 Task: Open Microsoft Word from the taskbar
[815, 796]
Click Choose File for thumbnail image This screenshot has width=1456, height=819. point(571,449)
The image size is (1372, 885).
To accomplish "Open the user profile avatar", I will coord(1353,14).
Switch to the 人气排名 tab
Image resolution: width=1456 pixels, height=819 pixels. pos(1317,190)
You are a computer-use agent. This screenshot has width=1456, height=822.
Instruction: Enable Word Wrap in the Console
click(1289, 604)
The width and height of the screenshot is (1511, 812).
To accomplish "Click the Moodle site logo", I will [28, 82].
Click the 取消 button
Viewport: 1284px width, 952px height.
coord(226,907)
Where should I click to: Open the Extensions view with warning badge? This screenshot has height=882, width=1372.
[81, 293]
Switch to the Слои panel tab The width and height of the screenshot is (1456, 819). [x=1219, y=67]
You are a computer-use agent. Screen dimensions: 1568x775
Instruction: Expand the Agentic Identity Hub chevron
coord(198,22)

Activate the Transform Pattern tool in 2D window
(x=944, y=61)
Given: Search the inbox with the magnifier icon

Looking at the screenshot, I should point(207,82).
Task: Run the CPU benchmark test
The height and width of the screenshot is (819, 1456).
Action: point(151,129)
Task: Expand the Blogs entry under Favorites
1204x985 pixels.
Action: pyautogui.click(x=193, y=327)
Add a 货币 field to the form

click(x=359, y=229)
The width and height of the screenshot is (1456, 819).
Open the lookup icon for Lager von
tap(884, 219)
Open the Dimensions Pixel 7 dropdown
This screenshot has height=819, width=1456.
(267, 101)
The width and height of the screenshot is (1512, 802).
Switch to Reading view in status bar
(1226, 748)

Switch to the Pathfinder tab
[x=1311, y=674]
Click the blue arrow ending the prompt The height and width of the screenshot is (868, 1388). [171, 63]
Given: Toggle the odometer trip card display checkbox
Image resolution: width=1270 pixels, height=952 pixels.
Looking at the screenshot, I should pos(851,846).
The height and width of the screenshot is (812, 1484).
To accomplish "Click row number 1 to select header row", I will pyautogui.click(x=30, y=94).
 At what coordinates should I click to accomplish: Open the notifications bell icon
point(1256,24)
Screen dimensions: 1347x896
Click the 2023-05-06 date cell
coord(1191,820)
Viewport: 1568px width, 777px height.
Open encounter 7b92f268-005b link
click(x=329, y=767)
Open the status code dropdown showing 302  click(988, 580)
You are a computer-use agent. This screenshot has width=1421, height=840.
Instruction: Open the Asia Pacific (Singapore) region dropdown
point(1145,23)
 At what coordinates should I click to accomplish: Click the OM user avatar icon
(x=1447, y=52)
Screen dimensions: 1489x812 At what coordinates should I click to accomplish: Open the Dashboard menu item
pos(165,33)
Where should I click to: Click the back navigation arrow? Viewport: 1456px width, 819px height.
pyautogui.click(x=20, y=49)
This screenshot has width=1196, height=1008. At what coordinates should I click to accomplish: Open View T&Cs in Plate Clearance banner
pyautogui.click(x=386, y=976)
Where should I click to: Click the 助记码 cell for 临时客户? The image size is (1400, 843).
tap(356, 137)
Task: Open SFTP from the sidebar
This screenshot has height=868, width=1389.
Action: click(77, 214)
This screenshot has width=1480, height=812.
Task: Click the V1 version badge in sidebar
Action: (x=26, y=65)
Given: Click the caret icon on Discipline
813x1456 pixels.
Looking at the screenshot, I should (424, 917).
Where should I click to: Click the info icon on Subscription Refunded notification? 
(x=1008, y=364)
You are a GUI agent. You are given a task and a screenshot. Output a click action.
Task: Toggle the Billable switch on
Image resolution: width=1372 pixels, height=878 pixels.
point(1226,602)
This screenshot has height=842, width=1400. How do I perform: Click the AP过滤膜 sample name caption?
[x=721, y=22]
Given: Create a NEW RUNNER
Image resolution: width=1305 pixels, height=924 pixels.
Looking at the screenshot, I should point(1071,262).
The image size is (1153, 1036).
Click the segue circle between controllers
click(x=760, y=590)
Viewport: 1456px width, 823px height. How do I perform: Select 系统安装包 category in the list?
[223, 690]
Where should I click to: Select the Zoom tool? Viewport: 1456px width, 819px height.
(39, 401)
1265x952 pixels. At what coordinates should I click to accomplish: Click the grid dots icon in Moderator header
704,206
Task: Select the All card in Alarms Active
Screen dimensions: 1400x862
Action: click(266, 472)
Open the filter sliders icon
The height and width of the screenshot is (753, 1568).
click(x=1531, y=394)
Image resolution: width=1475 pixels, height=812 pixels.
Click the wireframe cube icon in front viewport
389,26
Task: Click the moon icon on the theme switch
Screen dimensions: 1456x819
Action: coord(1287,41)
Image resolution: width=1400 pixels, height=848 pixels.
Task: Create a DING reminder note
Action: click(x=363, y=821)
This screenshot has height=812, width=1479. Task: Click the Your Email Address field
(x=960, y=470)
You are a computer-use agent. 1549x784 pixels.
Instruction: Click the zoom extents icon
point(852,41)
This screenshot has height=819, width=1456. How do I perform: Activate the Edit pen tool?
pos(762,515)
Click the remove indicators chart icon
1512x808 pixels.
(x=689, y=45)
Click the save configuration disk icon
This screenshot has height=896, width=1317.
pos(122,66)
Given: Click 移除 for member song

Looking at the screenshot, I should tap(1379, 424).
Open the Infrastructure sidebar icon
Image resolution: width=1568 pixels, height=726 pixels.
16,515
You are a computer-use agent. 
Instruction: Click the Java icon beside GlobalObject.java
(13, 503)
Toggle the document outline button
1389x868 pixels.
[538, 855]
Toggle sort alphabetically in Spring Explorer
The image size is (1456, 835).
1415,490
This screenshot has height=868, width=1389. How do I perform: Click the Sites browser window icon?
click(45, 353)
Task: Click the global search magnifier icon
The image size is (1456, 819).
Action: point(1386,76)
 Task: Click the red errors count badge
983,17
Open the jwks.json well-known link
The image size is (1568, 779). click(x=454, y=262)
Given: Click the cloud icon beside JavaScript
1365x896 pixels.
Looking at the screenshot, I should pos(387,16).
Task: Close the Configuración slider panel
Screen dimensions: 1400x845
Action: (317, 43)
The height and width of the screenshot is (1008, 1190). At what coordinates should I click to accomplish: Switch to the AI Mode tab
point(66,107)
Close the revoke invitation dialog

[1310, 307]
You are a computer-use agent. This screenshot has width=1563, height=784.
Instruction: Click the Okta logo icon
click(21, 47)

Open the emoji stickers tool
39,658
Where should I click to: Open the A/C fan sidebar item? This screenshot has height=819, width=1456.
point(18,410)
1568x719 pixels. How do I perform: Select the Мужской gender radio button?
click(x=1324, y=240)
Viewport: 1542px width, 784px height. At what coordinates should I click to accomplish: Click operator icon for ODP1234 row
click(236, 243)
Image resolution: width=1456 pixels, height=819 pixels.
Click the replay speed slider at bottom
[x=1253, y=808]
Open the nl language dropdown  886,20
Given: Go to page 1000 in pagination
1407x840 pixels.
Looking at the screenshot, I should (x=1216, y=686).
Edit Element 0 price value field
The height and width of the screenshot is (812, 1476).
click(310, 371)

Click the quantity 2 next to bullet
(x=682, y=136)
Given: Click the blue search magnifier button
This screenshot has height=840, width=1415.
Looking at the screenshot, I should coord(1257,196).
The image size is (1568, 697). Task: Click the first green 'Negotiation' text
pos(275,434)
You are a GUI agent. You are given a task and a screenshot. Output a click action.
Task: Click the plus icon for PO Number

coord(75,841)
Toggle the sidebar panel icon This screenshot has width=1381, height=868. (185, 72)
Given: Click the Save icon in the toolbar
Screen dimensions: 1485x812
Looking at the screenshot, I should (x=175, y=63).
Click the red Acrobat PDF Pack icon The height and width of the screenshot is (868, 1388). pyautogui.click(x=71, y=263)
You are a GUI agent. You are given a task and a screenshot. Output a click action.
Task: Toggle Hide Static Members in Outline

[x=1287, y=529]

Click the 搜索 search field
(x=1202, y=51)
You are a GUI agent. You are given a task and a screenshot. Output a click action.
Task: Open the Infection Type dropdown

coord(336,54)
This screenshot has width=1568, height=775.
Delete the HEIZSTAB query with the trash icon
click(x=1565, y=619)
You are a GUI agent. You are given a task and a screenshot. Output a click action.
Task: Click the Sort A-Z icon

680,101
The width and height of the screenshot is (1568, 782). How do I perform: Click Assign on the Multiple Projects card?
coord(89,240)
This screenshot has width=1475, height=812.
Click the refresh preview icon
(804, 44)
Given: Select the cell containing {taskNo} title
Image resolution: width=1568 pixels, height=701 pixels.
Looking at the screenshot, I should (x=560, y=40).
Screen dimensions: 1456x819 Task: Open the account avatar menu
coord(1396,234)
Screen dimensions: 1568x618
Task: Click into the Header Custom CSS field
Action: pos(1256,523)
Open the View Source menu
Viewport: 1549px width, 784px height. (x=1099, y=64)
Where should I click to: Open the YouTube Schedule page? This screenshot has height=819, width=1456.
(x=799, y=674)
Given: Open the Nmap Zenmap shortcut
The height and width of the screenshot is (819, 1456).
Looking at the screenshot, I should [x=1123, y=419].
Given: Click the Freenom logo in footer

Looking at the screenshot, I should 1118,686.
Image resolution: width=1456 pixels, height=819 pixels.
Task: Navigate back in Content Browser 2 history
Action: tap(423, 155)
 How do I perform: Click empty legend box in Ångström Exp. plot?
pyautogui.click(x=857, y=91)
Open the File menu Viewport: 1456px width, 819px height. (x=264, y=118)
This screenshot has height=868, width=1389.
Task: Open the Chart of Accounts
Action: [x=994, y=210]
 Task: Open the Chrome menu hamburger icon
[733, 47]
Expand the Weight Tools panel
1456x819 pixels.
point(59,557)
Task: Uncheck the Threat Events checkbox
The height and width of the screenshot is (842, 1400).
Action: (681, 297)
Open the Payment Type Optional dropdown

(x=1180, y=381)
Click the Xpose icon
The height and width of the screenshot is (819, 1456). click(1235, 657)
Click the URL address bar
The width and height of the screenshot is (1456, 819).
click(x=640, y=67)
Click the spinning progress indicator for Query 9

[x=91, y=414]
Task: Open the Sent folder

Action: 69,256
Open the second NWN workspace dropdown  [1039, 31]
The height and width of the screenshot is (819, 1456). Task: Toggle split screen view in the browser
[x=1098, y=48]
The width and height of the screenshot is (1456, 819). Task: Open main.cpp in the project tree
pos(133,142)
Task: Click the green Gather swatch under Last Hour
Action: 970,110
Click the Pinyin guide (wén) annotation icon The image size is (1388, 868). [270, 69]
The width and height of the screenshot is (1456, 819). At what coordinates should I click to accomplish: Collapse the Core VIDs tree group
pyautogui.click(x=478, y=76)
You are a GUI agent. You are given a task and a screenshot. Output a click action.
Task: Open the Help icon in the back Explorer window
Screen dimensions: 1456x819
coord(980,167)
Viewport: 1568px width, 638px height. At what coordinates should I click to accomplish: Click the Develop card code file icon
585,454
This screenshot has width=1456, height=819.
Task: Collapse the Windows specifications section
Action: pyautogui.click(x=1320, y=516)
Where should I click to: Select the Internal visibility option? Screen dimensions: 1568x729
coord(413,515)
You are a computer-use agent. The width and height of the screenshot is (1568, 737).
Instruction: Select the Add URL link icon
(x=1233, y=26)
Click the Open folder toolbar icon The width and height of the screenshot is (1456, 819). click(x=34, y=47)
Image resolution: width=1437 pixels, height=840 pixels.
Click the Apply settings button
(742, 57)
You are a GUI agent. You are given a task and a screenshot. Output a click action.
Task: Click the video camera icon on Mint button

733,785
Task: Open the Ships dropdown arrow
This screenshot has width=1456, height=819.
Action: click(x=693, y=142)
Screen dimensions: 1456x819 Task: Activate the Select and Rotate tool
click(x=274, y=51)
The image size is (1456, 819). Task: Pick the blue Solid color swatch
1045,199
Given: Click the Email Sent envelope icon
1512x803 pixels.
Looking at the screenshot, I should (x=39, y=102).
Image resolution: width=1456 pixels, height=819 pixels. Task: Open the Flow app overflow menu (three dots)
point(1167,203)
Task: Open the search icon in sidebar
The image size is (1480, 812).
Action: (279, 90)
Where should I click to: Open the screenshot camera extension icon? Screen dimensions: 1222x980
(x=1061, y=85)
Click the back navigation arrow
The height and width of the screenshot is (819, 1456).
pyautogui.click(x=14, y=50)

### Your task
Count every line in the listing that holds the word "will". Report the count and nothing else.

### Result for this task
3